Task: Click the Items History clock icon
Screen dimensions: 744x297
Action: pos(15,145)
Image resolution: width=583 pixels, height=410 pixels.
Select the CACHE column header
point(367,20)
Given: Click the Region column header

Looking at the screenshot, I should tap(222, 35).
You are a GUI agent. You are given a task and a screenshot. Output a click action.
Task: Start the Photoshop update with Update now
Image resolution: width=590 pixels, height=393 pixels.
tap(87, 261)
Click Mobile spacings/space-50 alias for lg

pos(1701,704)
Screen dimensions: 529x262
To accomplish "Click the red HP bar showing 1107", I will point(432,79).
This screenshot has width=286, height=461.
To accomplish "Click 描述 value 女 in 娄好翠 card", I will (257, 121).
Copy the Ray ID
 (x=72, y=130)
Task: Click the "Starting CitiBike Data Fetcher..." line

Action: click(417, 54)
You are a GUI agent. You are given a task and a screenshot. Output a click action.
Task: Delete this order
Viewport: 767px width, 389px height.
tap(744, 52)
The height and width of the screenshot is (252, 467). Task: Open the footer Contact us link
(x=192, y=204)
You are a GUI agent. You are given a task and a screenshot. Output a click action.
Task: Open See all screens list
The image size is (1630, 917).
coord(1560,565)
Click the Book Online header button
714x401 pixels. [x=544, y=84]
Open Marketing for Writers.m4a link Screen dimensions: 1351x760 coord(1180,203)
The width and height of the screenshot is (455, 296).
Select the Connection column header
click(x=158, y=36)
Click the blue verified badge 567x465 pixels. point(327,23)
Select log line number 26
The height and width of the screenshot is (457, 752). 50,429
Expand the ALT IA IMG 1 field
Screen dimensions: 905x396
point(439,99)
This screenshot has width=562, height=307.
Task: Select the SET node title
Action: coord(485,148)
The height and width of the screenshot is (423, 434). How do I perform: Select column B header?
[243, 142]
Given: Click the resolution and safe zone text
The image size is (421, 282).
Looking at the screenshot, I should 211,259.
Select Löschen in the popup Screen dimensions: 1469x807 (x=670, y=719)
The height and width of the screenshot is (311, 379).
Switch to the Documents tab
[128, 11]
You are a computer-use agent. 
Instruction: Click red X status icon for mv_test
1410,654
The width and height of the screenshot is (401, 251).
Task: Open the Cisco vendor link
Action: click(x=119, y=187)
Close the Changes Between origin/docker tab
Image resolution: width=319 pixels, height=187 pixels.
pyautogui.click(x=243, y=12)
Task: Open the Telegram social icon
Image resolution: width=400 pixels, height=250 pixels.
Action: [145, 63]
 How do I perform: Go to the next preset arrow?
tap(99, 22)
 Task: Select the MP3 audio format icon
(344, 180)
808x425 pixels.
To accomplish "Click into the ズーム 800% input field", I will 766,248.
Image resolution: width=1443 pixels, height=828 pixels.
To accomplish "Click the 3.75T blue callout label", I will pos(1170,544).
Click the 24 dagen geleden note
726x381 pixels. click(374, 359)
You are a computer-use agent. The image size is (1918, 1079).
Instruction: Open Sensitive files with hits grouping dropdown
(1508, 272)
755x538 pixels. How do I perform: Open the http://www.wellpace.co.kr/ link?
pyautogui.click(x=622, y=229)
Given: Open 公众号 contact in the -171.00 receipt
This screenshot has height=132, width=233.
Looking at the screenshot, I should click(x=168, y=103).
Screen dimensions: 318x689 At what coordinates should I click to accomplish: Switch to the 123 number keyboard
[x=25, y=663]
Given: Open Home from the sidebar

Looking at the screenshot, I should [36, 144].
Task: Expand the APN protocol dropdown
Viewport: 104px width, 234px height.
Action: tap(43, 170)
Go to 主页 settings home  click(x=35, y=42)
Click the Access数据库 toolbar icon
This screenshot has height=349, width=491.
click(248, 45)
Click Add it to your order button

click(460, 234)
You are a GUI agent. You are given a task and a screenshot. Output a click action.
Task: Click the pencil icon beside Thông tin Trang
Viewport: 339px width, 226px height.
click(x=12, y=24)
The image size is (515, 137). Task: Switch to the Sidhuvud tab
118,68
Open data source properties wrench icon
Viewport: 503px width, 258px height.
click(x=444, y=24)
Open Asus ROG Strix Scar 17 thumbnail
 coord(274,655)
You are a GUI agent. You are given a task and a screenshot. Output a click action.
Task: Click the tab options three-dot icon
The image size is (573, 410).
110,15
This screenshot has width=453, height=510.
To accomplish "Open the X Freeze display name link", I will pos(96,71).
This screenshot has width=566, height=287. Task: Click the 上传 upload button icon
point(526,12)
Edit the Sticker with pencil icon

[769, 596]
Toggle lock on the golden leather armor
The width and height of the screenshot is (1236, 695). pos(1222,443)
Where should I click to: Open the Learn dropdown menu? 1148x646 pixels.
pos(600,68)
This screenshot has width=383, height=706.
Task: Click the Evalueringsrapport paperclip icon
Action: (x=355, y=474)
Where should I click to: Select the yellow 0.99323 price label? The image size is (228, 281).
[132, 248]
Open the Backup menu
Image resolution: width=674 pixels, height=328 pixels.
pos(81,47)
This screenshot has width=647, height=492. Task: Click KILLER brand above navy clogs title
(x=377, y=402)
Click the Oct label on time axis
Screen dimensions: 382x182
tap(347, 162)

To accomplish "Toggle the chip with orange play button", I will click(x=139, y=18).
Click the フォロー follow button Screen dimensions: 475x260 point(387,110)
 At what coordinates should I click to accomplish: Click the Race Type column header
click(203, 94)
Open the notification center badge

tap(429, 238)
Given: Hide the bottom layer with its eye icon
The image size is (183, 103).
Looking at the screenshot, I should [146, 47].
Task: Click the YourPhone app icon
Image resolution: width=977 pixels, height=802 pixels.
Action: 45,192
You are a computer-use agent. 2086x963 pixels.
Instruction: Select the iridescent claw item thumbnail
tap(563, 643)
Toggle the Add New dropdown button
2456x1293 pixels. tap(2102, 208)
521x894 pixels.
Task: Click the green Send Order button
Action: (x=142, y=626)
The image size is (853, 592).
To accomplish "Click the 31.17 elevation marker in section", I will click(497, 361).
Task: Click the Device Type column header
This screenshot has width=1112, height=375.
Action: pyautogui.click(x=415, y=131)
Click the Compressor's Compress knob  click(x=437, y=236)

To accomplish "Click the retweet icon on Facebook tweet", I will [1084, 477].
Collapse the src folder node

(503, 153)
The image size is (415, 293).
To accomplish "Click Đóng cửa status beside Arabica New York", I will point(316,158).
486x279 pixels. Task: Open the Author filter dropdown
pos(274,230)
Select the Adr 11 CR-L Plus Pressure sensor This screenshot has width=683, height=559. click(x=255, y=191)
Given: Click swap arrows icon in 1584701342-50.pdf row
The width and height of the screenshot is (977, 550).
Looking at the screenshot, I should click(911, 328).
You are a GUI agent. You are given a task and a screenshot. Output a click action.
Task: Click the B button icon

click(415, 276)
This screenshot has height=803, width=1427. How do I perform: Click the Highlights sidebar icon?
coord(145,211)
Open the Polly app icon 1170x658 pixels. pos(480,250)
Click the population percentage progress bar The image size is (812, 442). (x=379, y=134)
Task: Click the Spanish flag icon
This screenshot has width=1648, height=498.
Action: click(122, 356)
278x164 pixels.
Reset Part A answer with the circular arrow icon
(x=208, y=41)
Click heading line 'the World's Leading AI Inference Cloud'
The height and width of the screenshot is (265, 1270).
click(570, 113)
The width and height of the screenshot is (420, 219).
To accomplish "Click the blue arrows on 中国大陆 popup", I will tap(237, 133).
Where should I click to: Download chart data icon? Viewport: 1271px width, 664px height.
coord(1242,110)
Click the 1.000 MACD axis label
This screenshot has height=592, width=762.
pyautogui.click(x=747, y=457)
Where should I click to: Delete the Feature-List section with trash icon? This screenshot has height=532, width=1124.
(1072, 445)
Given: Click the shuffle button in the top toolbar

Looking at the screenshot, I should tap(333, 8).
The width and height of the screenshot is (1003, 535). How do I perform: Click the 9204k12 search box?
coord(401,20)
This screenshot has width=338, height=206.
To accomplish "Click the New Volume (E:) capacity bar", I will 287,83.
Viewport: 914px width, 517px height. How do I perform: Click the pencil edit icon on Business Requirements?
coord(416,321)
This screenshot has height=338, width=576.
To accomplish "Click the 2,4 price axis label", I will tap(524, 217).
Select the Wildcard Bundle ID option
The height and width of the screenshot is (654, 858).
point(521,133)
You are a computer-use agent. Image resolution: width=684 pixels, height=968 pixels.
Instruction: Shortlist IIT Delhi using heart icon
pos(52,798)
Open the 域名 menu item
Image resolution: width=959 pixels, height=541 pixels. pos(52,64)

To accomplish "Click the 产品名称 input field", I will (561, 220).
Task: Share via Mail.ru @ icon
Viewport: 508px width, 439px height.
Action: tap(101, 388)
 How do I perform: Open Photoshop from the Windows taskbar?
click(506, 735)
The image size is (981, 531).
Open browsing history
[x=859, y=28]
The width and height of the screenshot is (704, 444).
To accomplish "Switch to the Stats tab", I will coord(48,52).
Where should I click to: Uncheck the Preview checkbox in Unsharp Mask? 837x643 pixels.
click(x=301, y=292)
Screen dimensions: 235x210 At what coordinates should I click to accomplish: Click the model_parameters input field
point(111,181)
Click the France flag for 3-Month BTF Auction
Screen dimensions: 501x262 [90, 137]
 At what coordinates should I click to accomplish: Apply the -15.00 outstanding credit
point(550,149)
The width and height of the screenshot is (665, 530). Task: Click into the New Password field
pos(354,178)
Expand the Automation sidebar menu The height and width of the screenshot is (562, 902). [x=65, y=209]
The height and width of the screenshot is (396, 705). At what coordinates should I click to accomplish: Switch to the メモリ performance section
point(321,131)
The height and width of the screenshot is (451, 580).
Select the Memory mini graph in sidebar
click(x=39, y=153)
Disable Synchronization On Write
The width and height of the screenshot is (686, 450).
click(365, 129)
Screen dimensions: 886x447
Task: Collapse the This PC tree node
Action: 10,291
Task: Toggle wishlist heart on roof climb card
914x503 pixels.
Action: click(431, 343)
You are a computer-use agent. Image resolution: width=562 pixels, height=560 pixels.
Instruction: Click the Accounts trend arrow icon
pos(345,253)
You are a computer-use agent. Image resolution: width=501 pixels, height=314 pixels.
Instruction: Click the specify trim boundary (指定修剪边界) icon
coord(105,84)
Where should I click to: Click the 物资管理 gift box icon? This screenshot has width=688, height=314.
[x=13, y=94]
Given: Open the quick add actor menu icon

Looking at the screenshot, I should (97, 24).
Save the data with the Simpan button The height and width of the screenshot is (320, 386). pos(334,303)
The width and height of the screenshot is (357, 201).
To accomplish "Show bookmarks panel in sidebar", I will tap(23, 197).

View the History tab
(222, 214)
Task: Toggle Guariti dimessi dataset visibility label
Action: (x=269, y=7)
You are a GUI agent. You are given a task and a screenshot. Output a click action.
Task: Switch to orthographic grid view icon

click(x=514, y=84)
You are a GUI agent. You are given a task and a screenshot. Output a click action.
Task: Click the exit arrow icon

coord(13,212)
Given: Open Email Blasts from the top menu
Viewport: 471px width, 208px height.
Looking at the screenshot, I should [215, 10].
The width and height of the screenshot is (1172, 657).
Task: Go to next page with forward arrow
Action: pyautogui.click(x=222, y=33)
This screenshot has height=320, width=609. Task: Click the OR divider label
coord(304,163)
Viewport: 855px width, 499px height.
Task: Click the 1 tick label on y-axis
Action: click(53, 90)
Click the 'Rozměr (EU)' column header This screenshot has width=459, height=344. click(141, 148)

------------

TO DO.
Arrange the lines of the items above as a numbered list, starting with the first line and ending with the line that contains "(x=192, y=204)", both included, and leave out any blank lines.

THE COMPLETED TASK.
1. Task: Click the Items History clock icon
2. Screen dimensions: 744x297
3. Action: pos(15,145)
4. Image resolution: width=583 pixels, height=410 pixels.
5. Select the CACHE column header
6. point(367,20)
7. Given: Click the Region column header
8. Looking at the screenshot, I should tap(222, 35).
9. You are a GUI agent. You are given a task and a screenshot. Output a click action.
10. Task: Start the Photoshop update with Update now
11. Image resolution: width=590 pixels, height=393 pixels.
12. tap(87, 261)
13. Click Mobile spacings/space-50 alias for lg
14. pos(1701,704)
15. Screen dimensions: 529x262
16. To accomplish "Click the red HP bar showing 1107", I will point(432,79).
17. This screenshot has width=286, height=461.
18. To accomplish "Click 描述 value 女 in 娄好翠 card", I will (257, 121).
19. Copy the Ray ID
20.  (x=72, y=130)
21. Task: Click the "Starting CitiBike Data Fetcher..." line
22. Action: click(417, 54)
23. You are a GUI agent. You are given a task and a screenshot. Output a click action.
24. Task: Delete this order
25. Viewport: 767px width, 389px height.
26. tap(744, 52)
27. The height and width of the screenshot is (252, 467). Task: Open the footer Contact us link
28. (x=192, y=204)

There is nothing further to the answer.